■ **EXERCISE AIM**:
In the lines below, swap each "The height and width of the screenshot is" for "Screenshot height and width:" and keep everything else the same.

--- begin DATASET EXCERPTS ---

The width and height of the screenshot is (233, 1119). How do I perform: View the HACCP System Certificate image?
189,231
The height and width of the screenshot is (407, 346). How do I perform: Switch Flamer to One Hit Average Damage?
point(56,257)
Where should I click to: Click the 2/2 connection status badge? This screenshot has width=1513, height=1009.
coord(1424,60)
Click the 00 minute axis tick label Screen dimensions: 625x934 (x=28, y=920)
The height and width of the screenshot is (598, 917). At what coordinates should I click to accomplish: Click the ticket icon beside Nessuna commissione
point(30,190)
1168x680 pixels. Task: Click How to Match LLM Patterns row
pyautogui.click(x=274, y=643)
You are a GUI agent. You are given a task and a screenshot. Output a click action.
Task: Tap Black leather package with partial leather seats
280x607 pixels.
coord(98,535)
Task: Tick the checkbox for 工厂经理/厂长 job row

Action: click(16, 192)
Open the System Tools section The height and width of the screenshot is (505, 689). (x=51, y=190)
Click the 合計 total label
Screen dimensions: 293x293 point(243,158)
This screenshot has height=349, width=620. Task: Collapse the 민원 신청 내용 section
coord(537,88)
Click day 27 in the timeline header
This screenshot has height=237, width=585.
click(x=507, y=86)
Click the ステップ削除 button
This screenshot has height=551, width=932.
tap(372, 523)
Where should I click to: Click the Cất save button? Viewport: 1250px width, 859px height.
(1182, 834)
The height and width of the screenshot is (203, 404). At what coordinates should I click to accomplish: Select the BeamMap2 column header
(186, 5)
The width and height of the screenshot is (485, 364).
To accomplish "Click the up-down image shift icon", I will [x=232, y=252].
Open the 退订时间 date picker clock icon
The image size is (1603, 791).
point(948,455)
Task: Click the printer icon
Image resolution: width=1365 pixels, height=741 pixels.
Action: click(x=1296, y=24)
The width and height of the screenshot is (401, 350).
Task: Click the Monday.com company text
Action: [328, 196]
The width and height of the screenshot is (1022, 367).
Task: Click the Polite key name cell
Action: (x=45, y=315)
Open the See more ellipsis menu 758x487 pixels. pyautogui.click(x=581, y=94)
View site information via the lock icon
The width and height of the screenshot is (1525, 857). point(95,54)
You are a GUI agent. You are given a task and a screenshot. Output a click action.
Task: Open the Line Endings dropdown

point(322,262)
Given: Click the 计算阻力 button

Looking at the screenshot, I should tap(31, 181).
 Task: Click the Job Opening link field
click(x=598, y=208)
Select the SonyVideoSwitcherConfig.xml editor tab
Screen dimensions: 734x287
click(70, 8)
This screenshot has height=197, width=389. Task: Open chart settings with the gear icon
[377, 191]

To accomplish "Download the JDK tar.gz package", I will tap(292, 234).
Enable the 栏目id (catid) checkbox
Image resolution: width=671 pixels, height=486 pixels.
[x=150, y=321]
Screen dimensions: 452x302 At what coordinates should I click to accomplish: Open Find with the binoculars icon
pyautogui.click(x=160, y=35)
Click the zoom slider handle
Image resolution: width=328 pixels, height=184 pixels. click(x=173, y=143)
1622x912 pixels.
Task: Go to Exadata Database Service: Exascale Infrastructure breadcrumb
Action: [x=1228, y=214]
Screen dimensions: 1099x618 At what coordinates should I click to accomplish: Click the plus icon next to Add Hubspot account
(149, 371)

--- end DATASET EXCERPTS ---

■ **RESULT FOR THIS EXERCISE**:
The width and height of the screenshot is (233, 1119). How do I perform: View the HACCP System Certificate image?
189,231
Screenshot height and width: (407, 346). How do I perform: Switch Flamer to One Hit Average Damage?
point(56,257)
Where should I click to: Click the 2/2 connection status badge? This screenshot has width=1513, height=1009.
coord(1424,60)
Click the 00 minute axis tick label Screen dimensions: 625x934 (x=28, y=920)
Screenshot height and width: (598, 917). At what coordinates should I click to accomplish: Click the ticket icon beside Nessuna commissione
point(30,190)
1168x680 pixels. Task: Click How to Match LLM Patterns row
pyautogui.click(x=274, y=643)
You are a GUI agent. You are given a task and a screenshot. Output a click action.
Task: Tap Black leather package with partial leather seats
280x607 pixels.
coord(98,535)
Task: Tick the checkbox for 工厂经理/厂长 job row

Action: click(16, 192)
Open the System Tools section Screenshot height and width: (505, 689). (x=51, y=190)
Click the 合計 total label
Screen dimensions: 293x293 point(243,158)
This screenshot has height=349, width=620. Task: Collapse the 민원 신청 내용 section
coord(537,88)
Click day 27 in the timeline header
This screenshot has height=237, width=585.
click(x=507, y=86)
Click the ステップ削除 button
This screenshot has height=551, width=932.
tap(372, 523)
Where should I click to: Click the Cất save button? Viewport: 1250px width, 859px height.
(1182, 834)
Screenshot height and width: (203, 404). At what coordinates should I click to accomplish: Select the BeamMap2 column header
(186, 5)
The width and height of the screenshot is (485, 364).
To accomplish "Click the up-down image shift icon", I will [x=232, y=252].
Open the 退订时间 date picker clock icon
The image size is (1603, 791).
point(948,455)
Task: Click the printer icon
Image resolution: width=1365 pixels, height=741 pixels.
Action: click(x=1296, y=24)
The width and height of the screenshot is (401, 350).
Task: Click the Monday.com company text
Action: [328, 196]
The width and height of the screenshot is (1022, 367).
Task: Click the Polite key name cell
Action: (x=45, y=315)
Open the See more ellipsis menu 758x487 pixels. pyautogui.click(x=581, y=94)
View site information via the lock icon
The width and height of the screenshot is (1525, 857). point(95,54)
You are a GUI agent. You are given a task and a screenshot. Output a click action.
Task: Open the Line Endings dropdown

point(322,262)
Given: Click the 计算阻力 button

Looking at the screenshot, I should tap(31, 181).
 Task: Click the Job Opening link field
click(x=598, y=208)
Select the SonyVideoSwitcherConfig.xml editor tab
Screen dimensions: 734x287
click(70, 8)
This screenshot has height=197, width=389. Task: Open chart settings with the gear icon
[377, 191]

To accomplish "Download the JDK tar.gz package", I will tap(292, 234).
Enable the 栏目id (catid) checkbox
Image resolution: width=671 pixels, height=486 pixels.
[x=150, y=321]
Screen dimensions: 452x302 At what coordinates should I click to accomplish: Open Find with the binoculars icon
pyautogui.click(x=160, y=35)
Click the zoom slider handle
Image resolution: width=328 pixels, height=184 pixels. click(x=173, y=143)
1622x912 pixels.
Task: Go to Exadata Database Service: Exascale Infrastructure breadcrumb
Action: [x=1228, y=214]
Screen dimensions: 1099x618 At what coordinates should I click to accomplish: Click the plus icon next to Add Hubspot account
(149, 371)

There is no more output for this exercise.